Mit Bergschau ganz oben in Vorarlberg

Hirschegg/Kleinwalsertal (ös). Das Tourismusziel Kleinwalsertal war der große Gewinner bei der Vergabe der Touris-tischen Innovationspreise 2004 in Vorarlberg. Die Bergschau als naturkundliche Dauerausstellung, die über die österreichische Grenze hinaus auch im südlichen Oberallgäu präsent ist, wurde mit einem Hauptpreis bedacht. Für das Walser Computer-Schulungsprojekt e Fitness-Berater gab es einen Anerkennungspreis der Tourismuszentrale des österreichischen Bundeslands. Groß war die Freude beim Walser Bürgermeister Werner Strohmaier und bei Tourismusdirektor Winfried Nesensohn, als sie gleich zwei Auszeichnungen auf einen Schlag entgegennehmen durften. Sie werteten die Preisvergabe als ein deutliches Zeichen dafür, dass im Feriengebiet Kleinwalsertal erneuerungsfreudig und nachhaltig gearbeitet wird. Zentrales Anliegen der grenzüberschreitenden Bergschau ist es, Information über die heimische Bergwelt in Form von Dauerausstellungen in den Orten Hirschegg (Walserhaus) und Oberstdorf (Altes Rathaus), aber auch direkt draußen in der Natur und in Gipfellagen zu geben. Dafür wurde einer der fünf Hauptpreise gewährt.

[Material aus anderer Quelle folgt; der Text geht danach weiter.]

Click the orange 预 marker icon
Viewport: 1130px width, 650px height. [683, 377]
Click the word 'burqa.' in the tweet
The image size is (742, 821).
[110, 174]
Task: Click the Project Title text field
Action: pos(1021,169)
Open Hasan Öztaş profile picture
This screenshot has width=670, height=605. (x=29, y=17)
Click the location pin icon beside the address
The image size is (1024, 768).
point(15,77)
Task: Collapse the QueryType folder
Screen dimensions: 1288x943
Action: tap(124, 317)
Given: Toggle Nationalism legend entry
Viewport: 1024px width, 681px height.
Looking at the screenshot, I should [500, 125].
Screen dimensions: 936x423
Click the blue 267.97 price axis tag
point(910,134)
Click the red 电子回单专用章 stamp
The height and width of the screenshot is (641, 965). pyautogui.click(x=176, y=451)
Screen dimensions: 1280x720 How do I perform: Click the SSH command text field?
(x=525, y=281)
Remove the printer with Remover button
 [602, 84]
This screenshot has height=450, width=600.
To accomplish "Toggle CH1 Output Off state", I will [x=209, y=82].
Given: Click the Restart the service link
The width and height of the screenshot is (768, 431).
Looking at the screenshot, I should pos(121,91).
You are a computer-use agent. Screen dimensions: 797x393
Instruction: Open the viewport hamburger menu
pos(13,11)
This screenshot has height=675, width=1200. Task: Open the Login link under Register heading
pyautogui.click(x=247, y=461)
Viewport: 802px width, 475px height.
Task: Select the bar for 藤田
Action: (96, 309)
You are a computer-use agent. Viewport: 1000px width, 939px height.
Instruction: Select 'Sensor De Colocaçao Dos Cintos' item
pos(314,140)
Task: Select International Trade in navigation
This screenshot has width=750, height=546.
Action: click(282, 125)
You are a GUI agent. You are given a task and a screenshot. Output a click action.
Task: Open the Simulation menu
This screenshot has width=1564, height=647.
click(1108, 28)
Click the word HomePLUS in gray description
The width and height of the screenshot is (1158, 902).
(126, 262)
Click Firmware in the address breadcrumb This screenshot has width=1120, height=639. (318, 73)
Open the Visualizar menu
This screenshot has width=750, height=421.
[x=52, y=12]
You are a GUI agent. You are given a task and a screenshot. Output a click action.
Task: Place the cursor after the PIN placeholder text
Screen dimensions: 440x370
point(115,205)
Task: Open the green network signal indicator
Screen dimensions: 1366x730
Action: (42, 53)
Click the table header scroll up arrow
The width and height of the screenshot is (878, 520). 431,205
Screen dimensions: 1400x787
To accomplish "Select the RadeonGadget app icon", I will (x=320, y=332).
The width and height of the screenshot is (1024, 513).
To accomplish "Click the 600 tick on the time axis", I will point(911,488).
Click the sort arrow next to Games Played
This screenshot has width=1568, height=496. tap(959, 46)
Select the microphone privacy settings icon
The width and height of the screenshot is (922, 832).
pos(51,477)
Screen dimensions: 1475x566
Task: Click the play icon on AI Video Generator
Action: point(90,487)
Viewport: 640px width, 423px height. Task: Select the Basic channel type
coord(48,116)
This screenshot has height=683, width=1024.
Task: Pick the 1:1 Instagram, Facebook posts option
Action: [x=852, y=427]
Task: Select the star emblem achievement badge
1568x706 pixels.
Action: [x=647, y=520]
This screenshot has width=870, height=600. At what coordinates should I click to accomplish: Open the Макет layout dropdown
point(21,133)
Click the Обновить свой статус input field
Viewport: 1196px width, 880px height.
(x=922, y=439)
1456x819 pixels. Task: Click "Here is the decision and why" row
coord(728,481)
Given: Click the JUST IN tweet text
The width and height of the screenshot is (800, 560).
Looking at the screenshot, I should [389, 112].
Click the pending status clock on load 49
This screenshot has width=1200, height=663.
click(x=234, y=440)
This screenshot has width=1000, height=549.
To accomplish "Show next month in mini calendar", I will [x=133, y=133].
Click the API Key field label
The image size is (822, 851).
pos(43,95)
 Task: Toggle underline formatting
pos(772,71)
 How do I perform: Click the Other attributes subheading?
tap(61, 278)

Ein besonderes Augenmerk legt das Ausstellungskonzept auf den Einsatz modernster Multimedia-Methoden, die bei der Kenntnis-Weitergabe vor allem das Gefühl ansprechen. Die Besucher erfahren so eher spielerisch Wissenswertes über die Geschichte von Natur und Mensch in den Alpen. Das Bergschau-System soll demnächst durch weitere Info-Stationen in der Bergwelt und durch Natur-Erlebnispfade zu den Themen Geologie, Lebensgemeinschaften von Pflanzen und Tieren, Alpwirtschaft und Wald noch ergänzt werden. Fitness für Computernutzer Aber auch bei den zwei Anerkennungspreisen der Vorarlberger Tourismuszentrale stach das Walsertal hervor. Bei allen Fragen rund um die Nutzung von Computer, E-Mail und Internet im Tourismusgeschäft steht eine Ratgeberin den 700 touristischen Betrieben im Tal zur Seite und zwar kostenlos. Denn hier arbeitet das Tourismusamt mit der Raiffeisen-Stiftung als Sponsor eng zusammen. Die verbesserte elektronische Fitness soll ein Beitrag dazu sein, die Wettbewerbsfähigkeit der Urlaubszone zu bewahren. In einem umfassenden e Fitness-Check wird zunächst der gegenwärtige Leis-tungsstand der Computernutzer getestet und dann ein Trainingsprogramm vorgeschlagen. Nach der erfolgreichen Pilotphase 2003 ist die Fitness-Beraterin nun sogar im Dauereinsatz, um das passende e Fitness-Beratungspaket anzubieten.